Recordings from the duodenal muscle were performed in eight preparations from four litters of P0 mice. The mean RMP of P0 circular muscle cells was −54 ± 0.8 mV. Slow waves were recorded in 8/8 P0 preparations (Fig. 6D and E) and ranged in frequency from 11 to 22 cycles min−1 (median 15.3, s.d. 3.8) and amplitude from 7 to 15 mV (mean 10.1 ± 1.3). Similar to E16.5 and E18.5 preparations, regular slow wave activity was not seen until several hours after recording had commenced. The mean frequencies and amplitudes of slow waves were not different between P0 and E18.5 preparations (both P= 0.6); however P0 slow waves often contained a small plateau on the downward phase (Fig. 6D) which was rarely seen at E18.5 (Fig. 6C). The small irregular depolarisations in membrane potential seen at both E16.5 and E18.5 were observed in every P0 preparation, although not in every cell impaled, and did not differ in mean amplitude (4.8 ± 0.4 mV) or duration (0.9 ± 0.1 s) from those at younger ages (P= 0.9 and P= 0.2 respectively, Fig. 6D). Slow membrane potential oscillations similar to those seen at E18.5 were also observed at P0 (6/8 preparations) and these did not differ in frequency (range 3–7 cycles min−1, median 4.2, s.d. 2.0) or amplitude (6.7 ± 0.3 mV) from E18.5 preparations (P= 0.6 and P= 0.9 respectively). In one preparation, slow membrane oscillations occurred regularly after three to four slow waves (Fig. 6E).

P1

Slow waves were recorded in 3/3 preparations of duodenum from P1 mice (2 litters). The mean RMP of P1 circular muscle cells was −57 ± 3 mV. The slow waves ranged in frequency from 18 to 25 cycles min−1 (median 24.1, s.d. 3.3) and in amplitude from 9 to 22 mV (mean 16.0 ± 1.5, Fig. 6F). A distinct plateau was seen on the downward phase of almost every slow wave cycle at P1 (Fig. 6F). Slow membrane potential oscillations were seen in 2 of 3 preparations and had similar properties to those seen at the younger ages. Small irregular depolarisations were recorded amidst slow wave activity in one P1 preparation.

P4

Slow waves were recorded in all four duodenal preparations at P4 (2 litters). The mean RMP of P4 circular muscle cells was −60 ± 1 mV. The frequency ranged from 28 to 31 cycles min−1 (median 30.2, s.d. 1.0) and the amplitude ranged from 11 to 23 mV (mean 16.2 ± 1.0). The slow waves showed a more exaggerated plateau on the downward phase compared with P1 slow waves (Fig. 6G). Slow membrane potential oscillations were not seen in any P4 preparations. Small depolarisations were seen in 2 of the 4 preparations but were not recorded at every location impaled. The frequency of P4 slow waves was significantly faster than those seen at E18.5 (P < 0.0001) indicating that slow wave frequency increases during development.

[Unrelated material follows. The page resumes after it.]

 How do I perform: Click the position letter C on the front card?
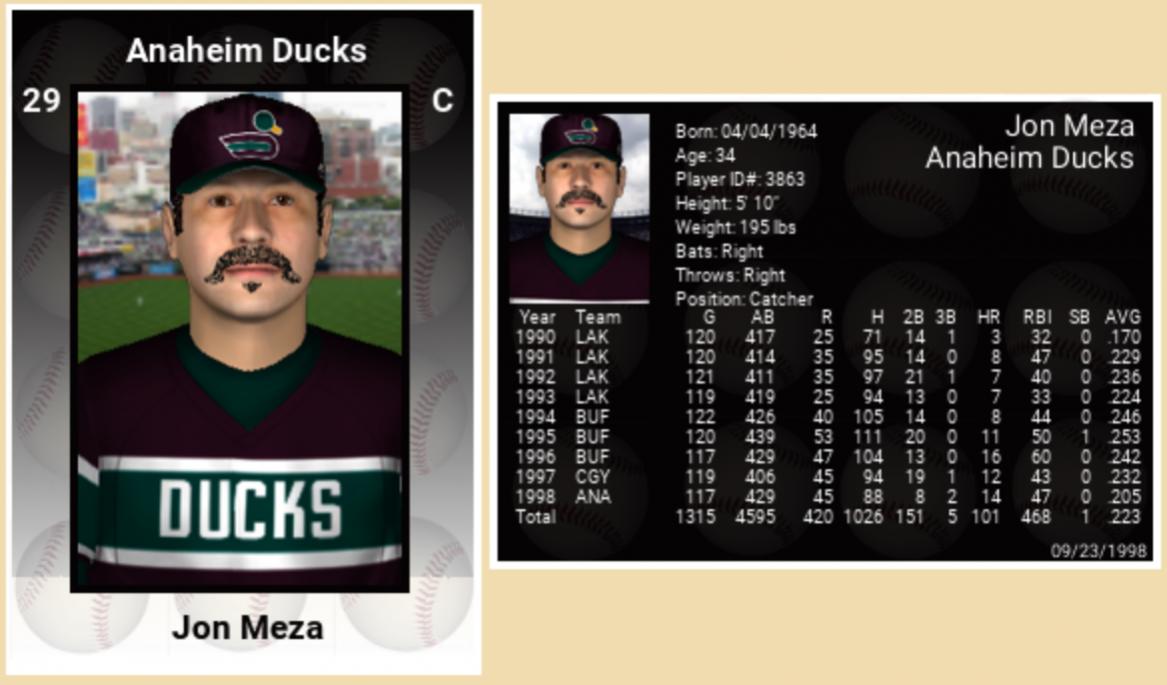442,100
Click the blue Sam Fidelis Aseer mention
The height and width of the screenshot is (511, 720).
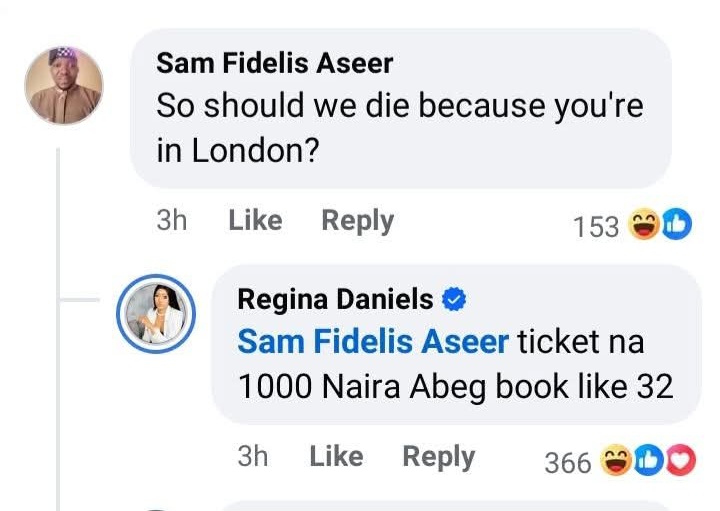tap(373, 342)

These recordings demonstrate that slow waves are first detected at E18.5 in the duodenum, and hence are unlikely to underlie ripples, which are present from E13.5.

Motility in the duodenum of E13.5 and E16.5 W/Wv mice

E13.5 W/Wv mice

Duodenal motility was examined in one litter (n= 7) of E13.5 mice from the mating of a W/+ female with a Wv/+ male. All preparations showed regular, propagating contractions (ripples), including those from W/Wv embryos (n= 2) (Fig. 7A and B).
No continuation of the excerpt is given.